There are facts, and there are the stories we tell about the facts. I don’t know who said that.


I recently emptied every drawer, basket, bucket, box, and shelf in Fisher’s room, including his closet. The guts of his childhood are piled in the hallway, the living room, and across the dining room table. I made him sort piles of toys and books into things he wants to keep at-the-ready, things he wants to keep in storage for posterity, and things he wants to give away.

I’m especially interested in the things in the posterity pile. I imagine Fisher opening a storage bin at the age of 40 and pulling out Bey Blades and Captain Underpants books. Who will he be then, and how will his travels shape-shift memories of inanimate objects? The objects don’t change; we do.


I think a lot about stories, how we tell them, remember them, and re-tell them. Whether it’s the story of something you lived, a story that you read, or a made-up story that you’re writing, we tend to revisit the ones that feel the most complex. We turn them over and over like river flint in hand – against this light and that one, from this angle and the other one, at morning then at dusk – either looking for the new glint or trying to wear the edges smooth so they’re more comfortable to hold.

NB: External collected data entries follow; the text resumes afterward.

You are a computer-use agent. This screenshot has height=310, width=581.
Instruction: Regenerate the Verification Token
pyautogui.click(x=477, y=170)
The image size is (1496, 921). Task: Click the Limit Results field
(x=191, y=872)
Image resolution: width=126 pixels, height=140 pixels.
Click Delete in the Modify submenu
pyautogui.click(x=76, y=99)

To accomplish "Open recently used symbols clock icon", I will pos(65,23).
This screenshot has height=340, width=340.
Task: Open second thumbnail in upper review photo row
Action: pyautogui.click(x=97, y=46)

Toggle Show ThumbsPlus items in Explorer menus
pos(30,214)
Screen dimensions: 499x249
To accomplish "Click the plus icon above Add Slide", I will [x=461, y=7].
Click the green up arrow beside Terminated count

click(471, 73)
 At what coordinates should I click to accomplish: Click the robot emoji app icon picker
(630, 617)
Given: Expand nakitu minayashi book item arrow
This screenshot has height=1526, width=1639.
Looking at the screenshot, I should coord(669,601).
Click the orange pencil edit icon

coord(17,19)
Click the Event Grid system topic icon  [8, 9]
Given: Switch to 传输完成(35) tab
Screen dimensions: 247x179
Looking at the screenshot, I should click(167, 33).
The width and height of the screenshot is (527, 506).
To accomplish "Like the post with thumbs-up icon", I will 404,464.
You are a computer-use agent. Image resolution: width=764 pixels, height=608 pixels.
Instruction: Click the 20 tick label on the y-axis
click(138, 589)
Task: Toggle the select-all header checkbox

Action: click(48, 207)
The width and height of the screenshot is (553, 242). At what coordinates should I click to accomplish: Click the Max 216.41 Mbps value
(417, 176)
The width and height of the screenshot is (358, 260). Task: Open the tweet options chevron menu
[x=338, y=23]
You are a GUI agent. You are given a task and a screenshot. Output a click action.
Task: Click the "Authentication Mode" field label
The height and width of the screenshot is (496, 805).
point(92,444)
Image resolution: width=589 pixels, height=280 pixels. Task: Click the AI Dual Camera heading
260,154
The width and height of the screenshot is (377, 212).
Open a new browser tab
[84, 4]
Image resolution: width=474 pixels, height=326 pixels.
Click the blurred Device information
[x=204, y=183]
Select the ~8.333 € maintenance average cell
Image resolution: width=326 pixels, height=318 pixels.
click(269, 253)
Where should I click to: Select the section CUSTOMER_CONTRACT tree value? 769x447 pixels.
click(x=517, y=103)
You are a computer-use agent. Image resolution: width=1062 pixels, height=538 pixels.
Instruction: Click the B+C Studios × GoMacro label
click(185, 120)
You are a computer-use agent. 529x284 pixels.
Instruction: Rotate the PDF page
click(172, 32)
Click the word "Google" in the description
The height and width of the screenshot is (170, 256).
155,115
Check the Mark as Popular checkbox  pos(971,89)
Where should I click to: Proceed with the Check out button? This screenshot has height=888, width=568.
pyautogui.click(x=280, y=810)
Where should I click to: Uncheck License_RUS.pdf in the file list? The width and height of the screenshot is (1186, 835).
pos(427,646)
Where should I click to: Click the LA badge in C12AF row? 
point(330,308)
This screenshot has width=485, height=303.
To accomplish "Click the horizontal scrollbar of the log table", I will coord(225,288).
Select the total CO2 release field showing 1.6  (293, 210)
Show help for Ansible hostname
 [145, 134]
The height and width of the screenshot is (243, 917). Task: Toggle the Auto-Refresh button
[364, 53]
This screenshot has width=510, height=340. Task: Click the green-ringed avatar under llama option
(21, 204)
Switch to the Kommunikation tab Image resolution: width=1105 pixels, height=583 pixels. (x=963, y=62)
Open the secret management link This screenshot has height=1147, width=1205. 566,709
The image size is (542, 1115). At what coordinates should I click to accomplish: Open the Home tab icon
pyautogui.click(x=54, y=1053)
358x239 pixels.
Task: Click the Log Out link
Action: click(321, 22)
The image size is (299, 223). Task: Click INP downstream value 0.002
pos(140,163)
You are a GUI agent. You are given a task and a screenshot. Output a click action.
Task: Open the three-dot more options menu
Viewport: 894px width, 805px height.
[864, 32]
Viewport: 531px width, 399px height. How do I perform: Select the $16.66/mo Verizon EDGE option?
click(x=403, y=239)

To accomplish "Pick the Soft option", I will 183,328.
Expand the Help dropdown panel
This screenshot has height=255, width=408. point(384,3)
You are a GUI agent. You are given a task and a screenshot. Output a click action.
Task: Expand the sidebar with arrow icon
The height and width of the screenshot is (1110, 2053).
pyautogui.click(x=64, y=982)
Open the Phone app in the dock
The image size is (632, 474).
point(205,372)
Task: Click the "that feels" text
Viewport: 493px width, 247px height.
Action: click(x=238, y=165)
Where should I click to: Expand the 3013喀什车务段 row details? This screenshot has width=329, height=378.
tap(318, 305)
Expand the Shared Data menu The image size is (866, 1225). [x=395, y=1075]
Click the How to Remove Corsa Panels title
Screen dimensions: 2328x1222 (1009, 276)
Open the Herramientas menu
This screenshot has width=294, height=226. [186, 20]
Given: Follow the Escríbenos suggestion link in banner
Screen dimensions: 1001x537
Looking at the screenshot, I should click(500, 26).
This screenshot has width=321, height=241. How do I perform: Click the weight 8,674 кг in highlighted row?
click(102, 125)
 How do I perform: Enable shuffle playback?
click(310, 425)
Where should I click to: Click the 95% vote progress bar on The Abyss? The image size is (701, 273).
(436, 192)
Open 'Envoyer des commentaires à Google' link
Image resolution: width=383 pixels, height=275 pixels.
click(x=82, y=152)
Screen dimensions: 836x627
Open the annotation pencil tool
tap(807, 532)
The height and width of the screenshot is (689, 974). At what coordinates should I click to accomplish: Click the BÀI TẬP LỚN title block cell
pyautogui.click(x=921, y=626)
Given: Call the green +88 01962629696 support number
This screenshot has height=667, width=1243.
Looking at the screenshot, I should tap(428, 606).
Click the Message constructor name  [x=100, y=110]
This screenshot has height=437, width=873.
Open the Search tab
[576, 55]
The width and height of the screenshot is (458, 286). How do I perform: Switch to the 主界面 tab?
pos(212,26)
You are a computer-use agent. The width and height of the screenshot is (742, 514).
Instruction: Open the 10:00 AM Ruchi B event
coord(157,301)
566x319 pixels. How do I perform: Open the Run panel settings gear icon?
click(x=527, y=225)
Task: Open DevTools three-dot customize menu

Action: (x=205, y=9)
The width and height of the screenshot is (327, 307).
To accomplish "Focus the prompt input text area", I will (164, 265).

Sometimes we notice trends – repeated patterns – and we say, “Here again? When will I learn?” But maybe we are never “here again”. Maybe we are only ever here. And we are everywhere new – with new learnings, new strengths, new needs, new tricks. Old place, new dog.


Stories move. We never tell stories about the one time we went to the one place and did the one thing until we died. The stories of our lives that we keep retelling are about motion and change – whether it’s a big one with flashing lights or it’s a quiet one that slips in through the backdoor. Stories have choreography.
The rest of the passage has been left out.